## Given passage
────────────────

Yahoo Finance Integration

📋 Implementation Status: ✅ Complete (10/10 data types implemented - 100%)

This document provides comprehensive documentation for the Yahoo Finance integration, including features, architecture, database schema, usage examples, and best practices.


Overview

Yahoo Finance provides free, unlimited market data including OHLCV, fundamentals, dividends, and company information. Perfect for backtesting, fundamental analysis, and development.

Implementation Status

✅ Complete (10/10 data types implemented - 100%)

All Yahoo Finance data types have been fully implemented:

# Data Type Client Method Loader Method Database Model SQL Script CLI Flag Status
1 Market Data (OHLCV) get_historical_data() load_market_data() MarketData --market-data ✅ Complete
2 Company Information get_company_info() load_company_info() CompanyInfo --company-info ✅ Complete
3 Key Statistics get_key_statistics() load_key_statistics() KeyStatistics --key-statistics ✅ Complete
4 Dividends get_dividends() load_dividends() Dividend --dividends ✅ Complete
5 Stock Splits get_splits() load_splits() StockSplit --splits ✅ Complete
6 Institutional Holders get_institutional_holders() load_institutional_holders() InstitutionalHolder --institutional-holders ✅ Complete
7 Financial Statements get_financial_statements() load_financial_statements() FinancialStatement --financial-statements ✅ Complete
8 Company Officers get_company_officers() load_company_officers() CompanyOfficer --company-officers ✅ Complete
9 Analyst Recommendations get_analyst_recommendations() load_analyst_recommendations() AnalystRecommendation --analyst-recommendations ✅ Complete
10 ESG Scores get_esg_scores() load_esg_scores() ESGScore --esg-scores ✅ Complete

What's Working: - ✅ All core market data and fundamentals (unadjusted and adjusted OHLCV) - ✅ All financial statements and metrics - ✅ Corporate actions (dividends, splits) - ✅ Ownership data (institutional holders, officers) - ✅ Analyst recommendations - ✅ ESG scores - ✅ Complete CLI integration; backpopulate script for adjusted prices - ✅ Comprehensive test coverage

Note: HTTP 404 errors when loading ESG scores are expected and normal - not all symbols have ESG data available. These are handled silently by the system.

────────────────

## Available data
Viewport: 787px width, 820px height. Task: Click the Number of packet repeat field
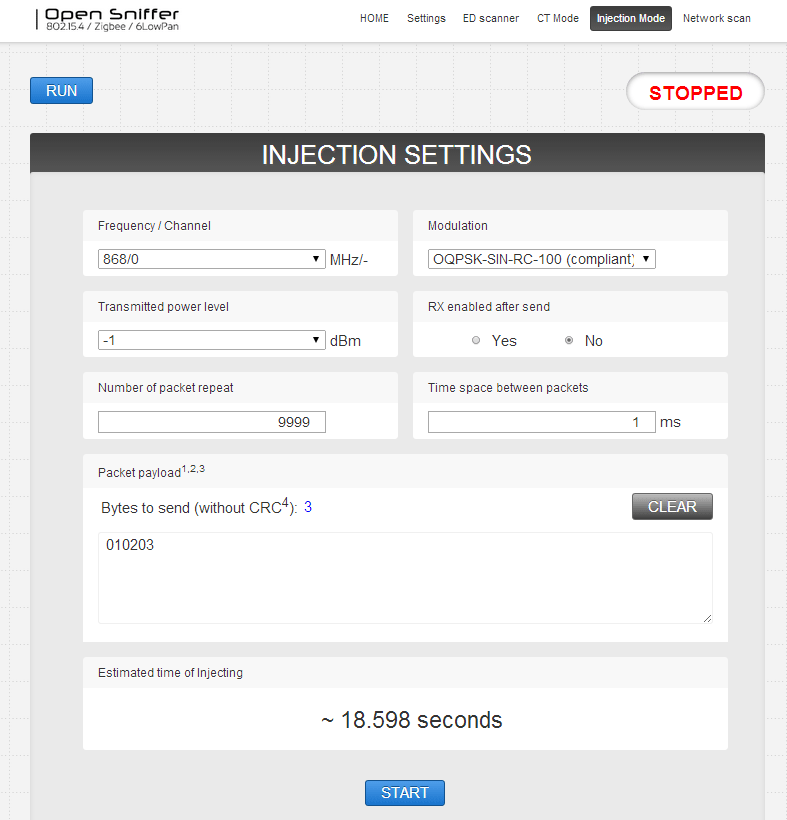(x=211, y=421)
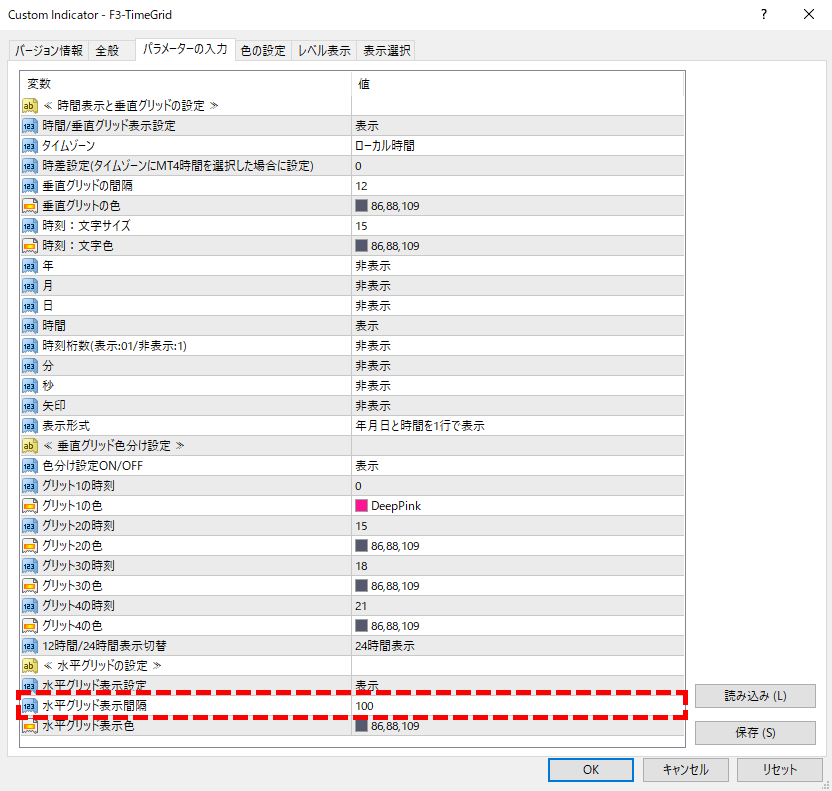Toggle the 年 display value 非表示
The image size is (832, 791).
[372, 266]
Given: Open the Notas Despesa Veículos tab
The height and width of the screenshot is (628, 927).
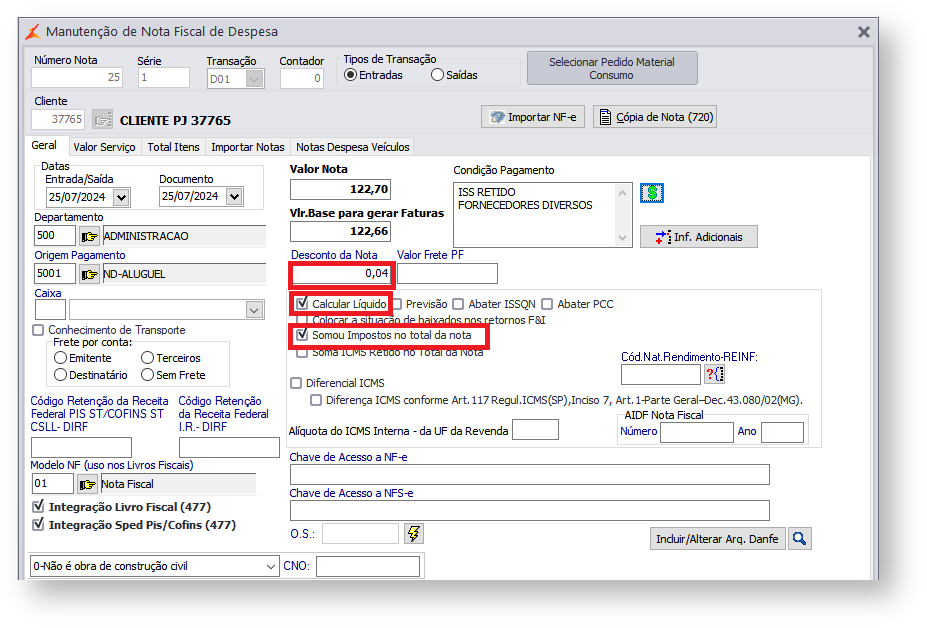Looking at the screenshot, I should click(353, 147).
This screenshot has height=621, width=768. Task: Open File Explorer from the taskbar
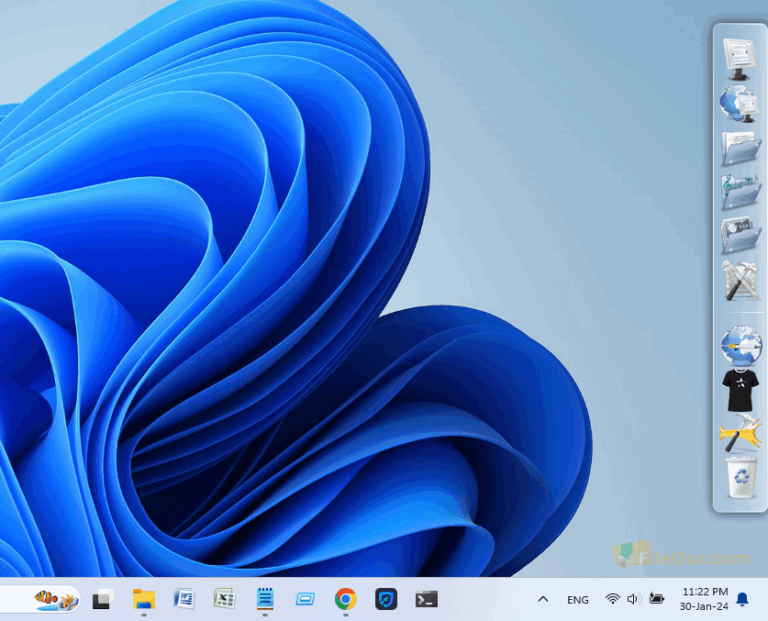coord(144,599)
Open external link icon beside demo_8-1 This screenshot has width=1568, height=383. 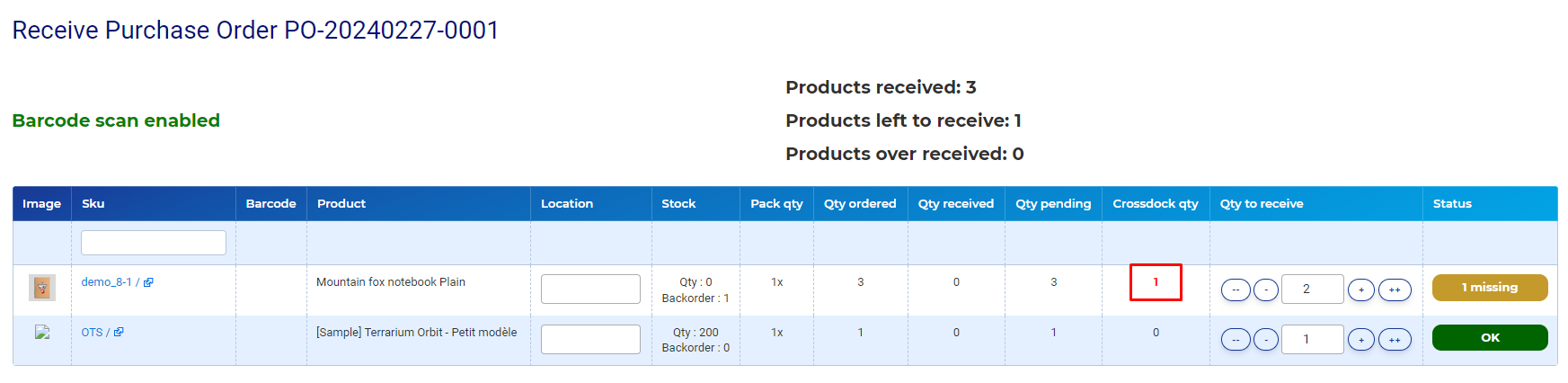pos(148,282)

────────────────

## Written task A
Please reproduce every line of the listing, from its first line down to the line containing "Looking at the", with both ends included. Leave the pictures out of your copy.
## Written task B
Extend the Yahoo Finance integration documentation, starting right after its final sentence.
The Yahoo Finance documentation and the listing have no connection to each other.

## Answer A
Viewport: 787px width, 820px height. Task: Click the Number of packet repeat field
(x=211, y=421)
Toggle the 年 display value 非表示
The image size is (832, 791).
[372, 266]
Given: Open the Notas Despesa Veículos tab
The height and width of the screenshot is (628, 927).
Looking at the screenshot, I should click(353, 147).

## Answer B
Features

Market Data

  • ✅ Historical OHLCV (daily, hourly, minute)
  • Dual price series: unadjusted (raw) and adjusted (splits/dividends)
  • Unadjusted: data_source='yahoo'
  • Adjusted: data_source='yahoo_adjusted'
  • ✅ Volume data
  • ✅ Intraday data (up to 60 days history)
  • ⚠️ 15-minute delayed real-time data

Fundamental Data

  • ✅ Company profile (name, sector, industry, description)
  • ✅ Key statistics (50+ metrics: market cap, PE ratios, profitability, financial health, growth, trading, ownership)
  • ✅ Financial statements (income, balance sheet, cash flow)
  • ✅ Earnings history and estimates
  • ✅ Analyst recommendations
  • ✅ Major shareholders

Corporate Actions

  • ✅ Dividends (amount, ex-date, payment date)
  • ✅ Stock splits (ratio, date)

Additional Data

  • ✅ News and press releases
  • ✅ Options chains (if needed)
  • ✅ Institutional holdings

Architecture

Components

# Yahoo Client (src/services/yahoo/client.py)
class YahooClient:
    """Yahoo Finance API client using yfinance library"""

    async def get_historical_data(symbol, start_date, end_date, interval, auto_adjust=False)
    async def get_company_info(symbol)
    async def get_financials(symbol)
    async def get_dividends(symbol, start_date, end_date)
    async def get_splits(symbol, start_date, end_date)
    async def get_key_statistics(symbol)
    async def health_check()

# Yahoo Loader (src/services/yahoo/loader.py)
class YahooDataLoader:
    """Load data from Yahoo Finance into database"""

    async def load_market_data(symbol, start_date, end_date, interval, auto_adjust=False)
    async def load_company_info(symbol)
    async def load_financials(symbol)
    async def load_dividends(symbol, start_date, end_date)
    async def load_splits(symbol, start_date, end_date)
    async def load_analyst_recommendations(symbol)
    async def load_esg_scores(symbol)
    async def load_all_data(symbol, start_date, end_date)

Pydantic Models

# src/services/yahoo/models.py

class YahooBar(BaseModel):
    """OHLCV bar from Yahoo Finance"""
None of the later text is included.